John Lewis, left, puts a wedding ring on the hand of Stuart Gaffney as they exchange marriage vows at San Francisco's city hall on June 17

Nov. 4 may have been a joyous day for liberals, but it wasn't a great day for lesbians and gays. Three big states — Arizona, California and Florida — voted to change their constitutions to define marriage as a heterosexuals-only institution. The losses cut deep on the gay side. Arizona had rejected just such a constitutional amendment only two years ago. It had been the first and only state to have rebuffed a constitutional ban on marriage equality. In Florida, where the law requires constitutional amendments to win by 60%, a marriage amendment passed with disturbing ease, 62.1% to 37.9%.

And then there was California. Gay strategists working for marriage equality in this election cycle had focused most of their attention on that state. Losing there dims hopes that shimmered brightly just a few weeks ago — hopes that in an Obama America, straight people would be willing to let gay people have the basic right to equality in their personal relationships. It appears not.

The California vote was close but not razor-thin: as of 10 a.m. P.T., with 96.4% of precincts reporting, gays had lost 52.2% to 47.8%. Obama did not suffer the much-discussed "Bradley effect" this year, but it appears that gay people were afflicted by some version of it. As of late October, a Field Poll found that the pro-gay side was winning 49% to 44%, with 7% undecided.

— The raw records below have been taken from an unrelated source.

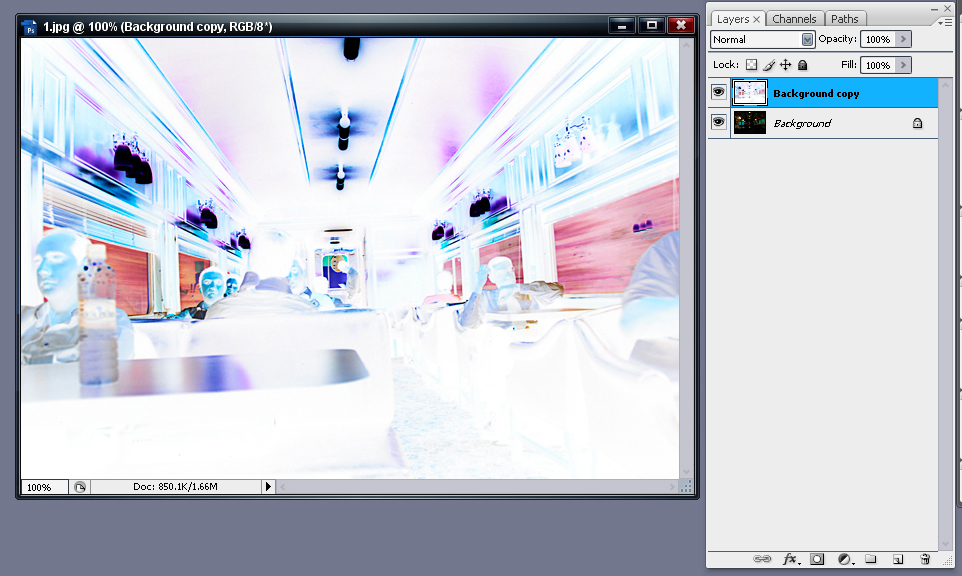962x576 pixels.
Task: Click the delete layer trash icon
Action: pyautogui.click(x=925, y=559)
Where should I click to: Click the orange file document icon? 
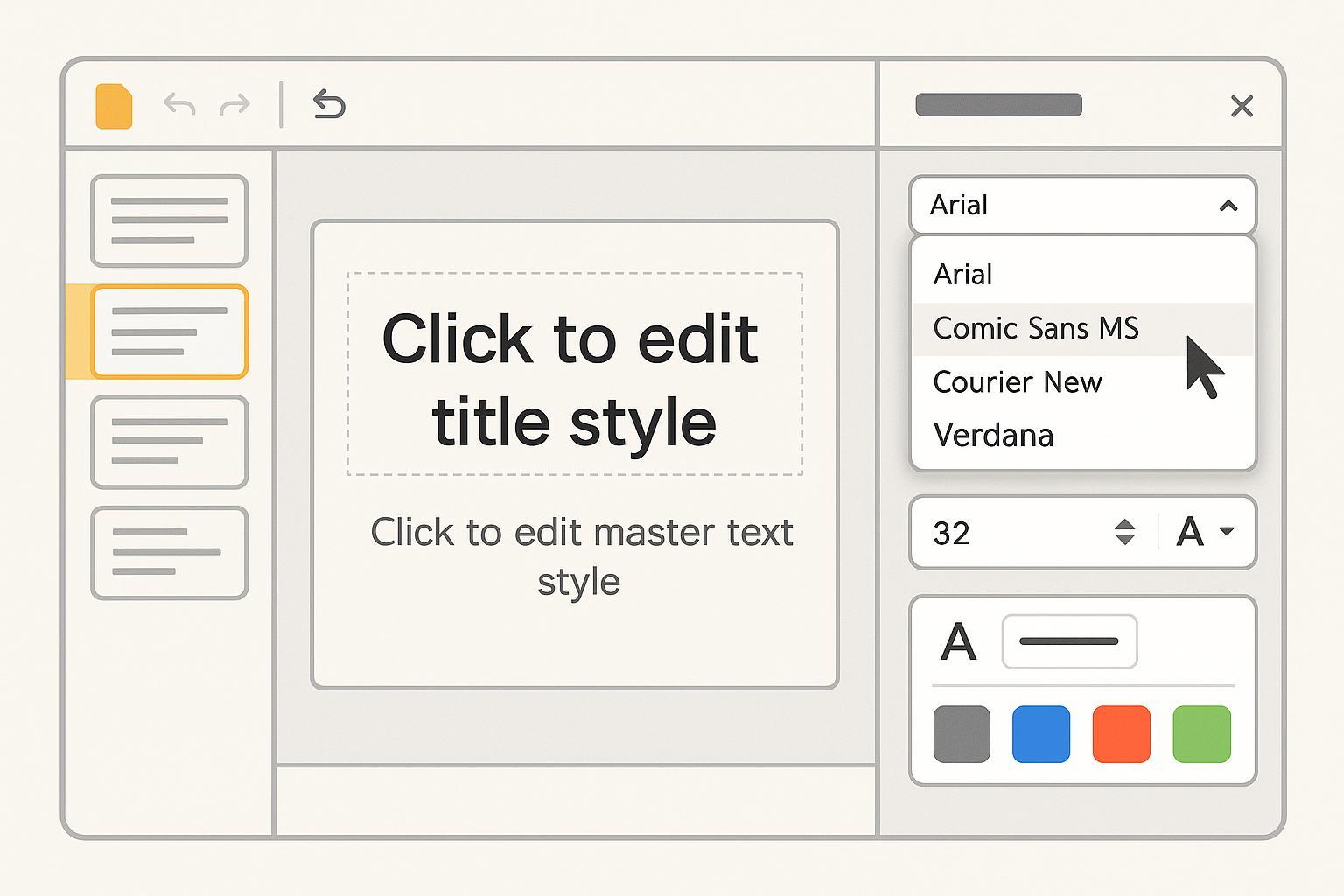tap(114, 107)
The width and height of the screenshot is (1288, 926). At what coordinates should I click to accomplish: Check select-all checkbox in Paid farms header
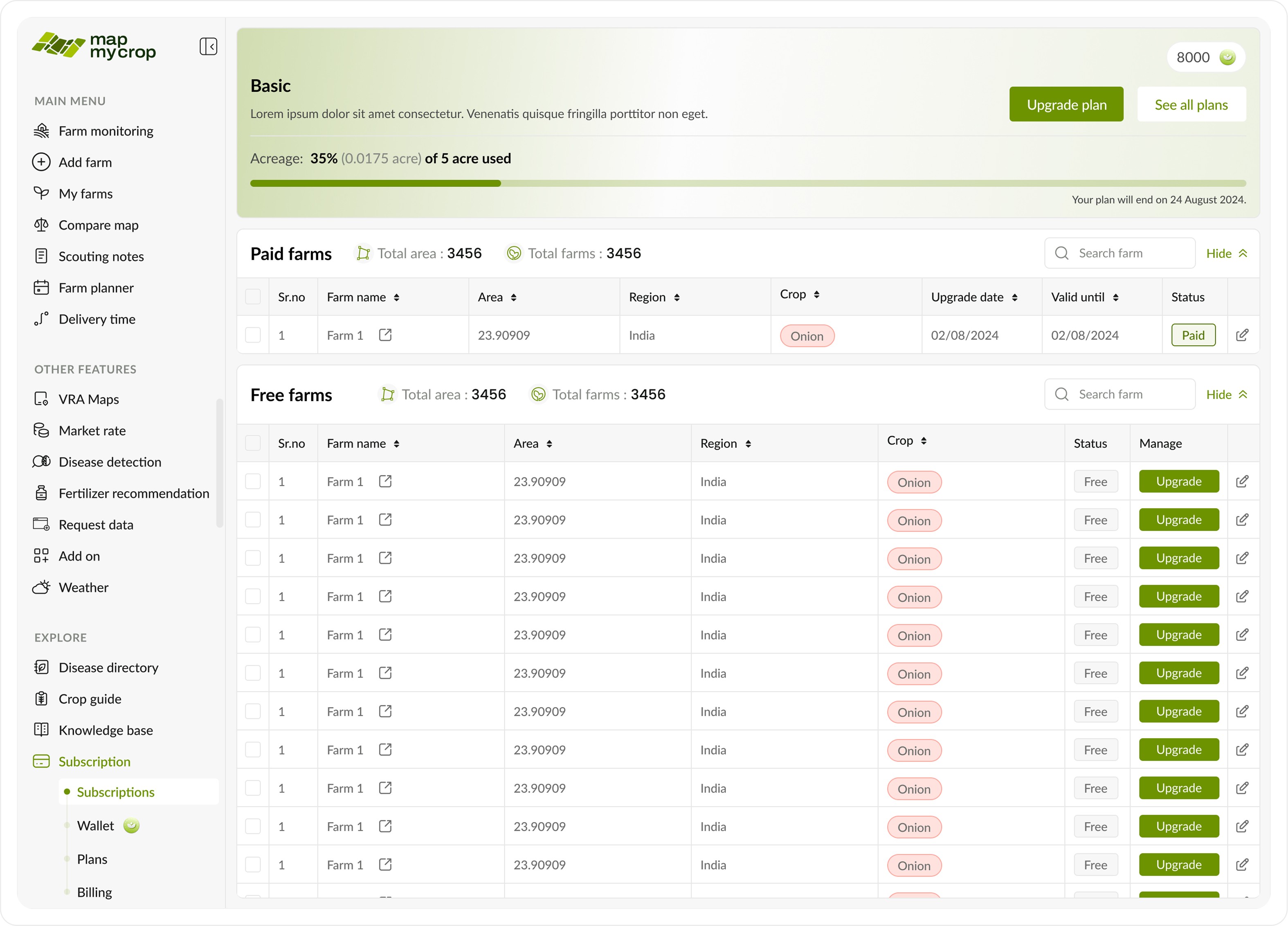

But gays could not quite make it to 49% on Election Day, meaning a few people may have been unwilling to tell pollsters that they intended to vote against equal marriage rights.

Gays are used to losing these constitutional amendment battles — as I said, Arizona was the only exception — but gay activists cannot claim they didn't have the money to wage the California fight. According to an analysis of the most recent reports from the California secretary of state, the pro-equality side raised an astonishing $43.6 million, compared with just $29.8 million for those who succeeded in keeping gays from marrying. The money the gay side raised is surprising for two reasons: first, the cash-Hoover known as the Obama campaign was sucking down millions of dollars a day from the nation's liberals. Many gays expected it to be difficult to raise money to fight Proposition 8 and its plan to outlaw same-sex marriage from Democrats eager to give to Obama and to the outside 527 groups supporting him. As recently as August, one of the nation's top gay political givers told me that he expected the gay side to raise no more than $25 million.